■ Task requirements
From the entries that follow, reproduce exactly and only the lines from the line with "Launch Microsoft Store from the taskbar" to the line with "Given: Select the Simpler response chip", endpoints included.

Stored records
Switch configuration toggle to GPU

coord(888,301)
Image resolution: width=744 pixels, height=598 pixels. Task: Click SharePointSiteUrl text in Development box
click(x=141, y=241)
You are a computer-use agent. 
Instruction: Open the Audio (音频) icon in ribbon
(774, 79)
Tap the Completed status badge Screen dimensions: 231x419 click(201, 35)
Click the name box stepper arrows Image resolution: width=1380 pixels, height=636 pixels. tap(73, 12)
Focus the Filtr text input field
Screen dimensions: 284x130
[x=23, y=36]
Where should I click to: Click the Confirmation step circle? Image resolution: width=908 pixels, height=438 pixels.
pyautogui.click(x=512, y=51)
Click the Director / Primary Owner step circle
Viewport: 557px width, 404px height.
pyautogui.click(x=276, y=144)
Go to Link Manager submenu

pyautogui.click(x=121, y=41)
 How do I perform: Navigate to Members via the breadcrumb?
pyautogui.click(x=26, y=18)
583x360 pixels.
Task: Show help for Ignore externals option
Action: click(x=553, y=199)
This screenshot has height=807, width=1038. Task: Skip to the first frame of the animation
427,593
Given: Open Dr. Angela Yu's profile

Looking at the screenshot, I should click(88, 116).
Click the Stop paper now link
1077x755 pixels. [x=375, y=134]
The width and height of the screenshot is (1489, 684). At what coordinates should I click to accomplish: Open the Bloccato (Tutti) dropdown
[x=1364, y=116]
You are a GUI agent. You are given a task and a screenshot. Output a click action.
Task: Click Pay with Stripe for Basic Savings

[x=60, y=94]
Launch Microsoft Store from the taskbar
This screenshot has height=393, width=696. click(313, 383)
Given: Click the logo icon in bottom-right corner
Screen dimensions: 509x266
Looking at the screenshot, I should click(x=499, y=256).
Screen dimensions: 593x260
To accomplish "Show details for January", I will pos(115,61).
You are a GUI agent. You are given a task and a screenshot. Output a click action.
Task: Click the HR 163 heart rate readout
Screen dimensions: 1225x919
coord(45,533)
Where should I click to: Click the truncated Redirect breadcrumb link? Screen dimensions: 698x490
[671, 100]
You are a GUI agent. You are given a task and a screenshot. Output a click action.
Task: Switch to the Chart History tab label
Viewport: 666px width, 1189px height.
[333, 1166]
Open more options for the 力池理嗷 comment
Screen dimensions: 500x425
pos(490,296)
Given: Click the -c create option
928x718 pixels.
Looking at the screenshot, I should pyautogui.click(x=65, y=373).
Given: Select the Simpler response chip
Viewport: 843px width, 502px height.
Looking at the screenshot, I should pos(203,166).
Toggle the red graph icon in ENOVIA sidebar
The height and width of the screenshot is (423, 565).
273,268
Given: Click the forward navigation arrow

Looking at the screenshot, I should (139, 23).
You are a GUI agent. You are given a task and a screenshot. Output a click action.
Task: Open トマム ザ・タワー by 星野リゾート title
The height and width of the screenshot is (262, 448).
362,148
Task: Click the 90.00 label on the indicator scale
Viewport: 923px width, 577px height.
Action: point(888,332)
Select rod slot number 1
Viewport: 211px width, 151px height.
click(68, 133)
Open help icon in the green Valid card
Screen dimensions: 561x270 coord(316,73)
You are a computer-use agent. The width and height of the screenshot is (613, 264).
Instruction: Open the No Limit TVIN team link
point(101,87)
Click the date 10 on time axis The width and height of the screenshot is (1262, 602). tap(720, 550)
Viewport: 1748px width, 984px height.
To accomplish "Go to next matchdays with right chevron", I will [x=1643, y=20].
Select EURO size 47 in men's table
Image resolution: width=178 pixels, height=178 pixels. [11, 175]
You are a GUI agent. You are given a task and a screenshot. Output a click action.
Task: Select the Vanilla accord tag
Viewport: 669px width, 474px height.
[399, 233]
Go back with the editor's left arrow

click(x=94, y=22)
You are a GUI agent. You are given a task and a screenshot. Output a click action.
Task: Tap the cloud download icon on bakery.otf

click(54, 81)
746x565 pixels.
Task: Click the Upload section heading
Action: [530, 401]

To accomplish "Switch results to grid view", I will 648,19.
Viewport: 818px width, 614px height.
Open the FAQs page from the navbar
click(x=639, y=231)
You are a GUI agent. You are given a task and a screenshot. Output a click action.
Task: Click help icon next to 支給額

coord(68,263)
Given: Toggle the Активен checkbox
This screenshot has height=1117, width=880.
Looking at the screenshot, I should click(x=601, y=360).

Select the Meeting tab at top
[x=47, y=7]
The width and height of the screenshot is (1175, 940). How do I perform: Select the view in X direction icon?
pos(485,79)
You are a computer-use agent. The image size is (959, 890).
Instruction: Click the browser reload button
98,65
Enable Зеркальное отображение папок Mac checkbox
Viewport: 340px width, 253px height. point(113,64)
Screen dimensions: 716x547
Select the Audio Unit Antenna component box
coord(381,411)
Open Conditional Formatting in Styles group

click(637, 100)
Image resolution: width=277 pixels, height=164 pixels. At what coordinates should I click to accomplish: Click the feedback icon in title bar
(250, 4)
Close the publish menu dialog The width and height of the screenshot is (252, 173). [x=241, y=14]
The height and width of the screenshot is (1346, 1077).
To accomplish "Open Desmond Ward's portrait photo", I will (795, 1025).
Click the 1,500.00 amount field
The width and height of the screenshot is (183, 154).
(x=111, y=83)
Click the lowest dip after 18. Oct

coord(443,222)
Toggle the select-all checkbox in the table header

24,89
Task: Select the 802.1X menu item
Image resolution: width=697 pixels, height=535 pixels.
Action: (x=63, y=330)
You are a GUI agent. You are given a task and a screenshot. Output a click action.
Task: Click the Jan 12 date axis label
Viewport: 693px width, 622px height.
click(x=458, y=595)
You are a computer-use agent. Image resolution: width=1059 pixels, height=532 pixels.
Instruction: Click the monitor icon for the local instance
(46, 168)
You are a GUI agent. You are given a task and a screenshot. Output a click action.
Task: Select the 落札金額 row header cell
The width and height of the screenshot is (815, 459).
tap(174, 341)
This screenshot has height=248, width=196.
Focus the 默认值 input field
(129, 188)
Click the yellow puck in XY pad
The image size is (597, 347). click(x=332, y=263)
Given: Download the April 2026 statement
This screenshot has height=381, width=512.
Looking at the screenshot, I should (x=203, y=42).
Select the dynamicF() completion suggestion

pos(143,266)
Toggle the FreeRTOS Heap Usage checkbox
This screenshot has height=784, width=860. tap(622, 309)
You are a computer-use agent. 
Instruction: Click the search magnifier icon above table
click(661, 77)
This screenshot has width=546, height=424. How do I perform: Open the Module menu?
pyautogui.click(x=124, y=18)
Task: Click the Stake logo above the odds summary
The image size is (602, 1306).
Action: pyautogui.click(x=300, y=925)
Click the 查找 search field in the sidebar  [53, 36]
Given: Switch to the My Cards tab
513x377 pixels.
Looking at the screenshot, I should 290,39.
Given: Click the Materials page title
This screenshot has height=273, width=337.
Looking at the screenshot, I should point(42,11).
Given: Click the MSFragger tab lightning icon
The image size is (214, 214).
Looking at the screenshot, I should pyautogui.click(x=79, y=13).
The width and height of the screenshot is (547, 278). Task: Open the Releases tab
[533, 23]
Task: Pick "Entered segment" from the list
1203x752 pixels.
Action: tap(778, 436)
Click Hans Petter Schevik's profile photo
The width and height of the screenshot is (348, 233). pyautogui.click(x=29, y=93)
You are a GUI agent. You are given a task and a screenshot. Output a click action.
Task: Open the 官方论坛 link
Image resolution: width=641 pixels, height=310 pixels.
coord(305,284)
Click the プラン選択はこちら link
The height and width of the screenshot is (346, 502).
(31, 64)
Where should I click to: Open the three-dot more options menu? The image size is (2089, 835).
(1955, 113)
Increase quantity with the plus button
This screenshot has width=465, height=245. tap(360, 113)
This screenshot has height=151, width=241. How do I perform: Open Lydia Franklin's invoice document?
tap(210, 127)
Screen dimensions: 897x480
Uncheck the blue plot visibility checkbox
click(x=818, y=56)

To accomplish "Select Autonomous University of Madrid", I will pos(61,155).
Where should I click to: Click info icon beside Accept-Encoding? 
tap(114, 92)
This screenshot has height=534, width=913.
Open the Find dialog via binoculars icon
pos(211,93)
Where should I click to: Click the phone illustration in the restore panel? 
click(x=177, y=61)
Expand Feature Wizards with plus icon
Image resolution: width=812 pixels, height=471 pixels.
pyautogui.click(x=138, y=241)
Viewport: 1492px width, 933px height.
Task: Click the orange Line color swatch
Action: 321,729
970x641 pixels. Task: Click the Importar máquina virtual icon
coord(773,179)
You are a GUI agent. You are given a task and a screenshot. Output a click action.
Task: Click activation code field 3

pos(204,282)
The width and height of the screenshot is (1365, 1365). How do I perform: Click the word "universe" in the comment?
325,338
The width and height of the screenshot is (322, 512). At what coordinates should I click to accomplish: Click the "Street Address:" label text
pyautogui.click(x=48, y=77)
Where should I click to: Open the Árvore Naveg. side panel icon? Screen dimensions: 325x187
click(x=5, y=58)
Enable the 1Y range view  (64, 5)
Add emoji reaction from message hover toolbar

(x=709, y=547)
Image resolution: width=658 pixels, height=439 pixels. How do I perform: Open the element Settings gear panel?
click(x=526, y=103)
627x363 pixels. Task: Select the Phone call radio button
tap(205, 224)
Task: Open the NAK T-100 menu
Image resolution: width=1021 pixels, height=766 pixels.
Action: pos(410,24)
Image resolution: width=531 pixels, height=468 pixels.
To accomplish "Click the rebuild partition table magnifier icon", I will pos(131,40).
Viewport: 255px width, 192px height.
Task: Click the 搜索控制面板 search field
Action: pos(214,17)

■ Result
Launch Microsoft Store from the taskbar
This screenshot has height=393, width=696. click(313, 383)
Given: Click the logo icon in bottom-right corner
Screen dimensions: 509x266
Looking at the screenshot, I should click(x=499, y=256).
Screen dimensions: 593x260
To accomplish "Show details for January", I will pos(115,61).
You are a GUI agent. You are given a task and a screenshot. Output a click action.
Task: Click the HR 163 heart rate readout
Screen dimensions: 1225x919
coord(45,533)
Where should I click to: Click the truncated Redirect breadcrumb link? Screen dimensions: 698x490
[671, 100]
You are a GUI agent. You are given a task and a screenshot. Output a click action.
Task: Switch to the Chart History tab label
Viewport: 666px width, 1189px height.
[333, 1166]
Open more options for the 力池理嗷 comment
Screen dimensions: 500x425
pos(490,296)
Given: Click the -c create option
928x718 pixels.
Looking at the screenshot, I should pyautogui.click(x=65, y=373).
Given: Select the Simpler response chip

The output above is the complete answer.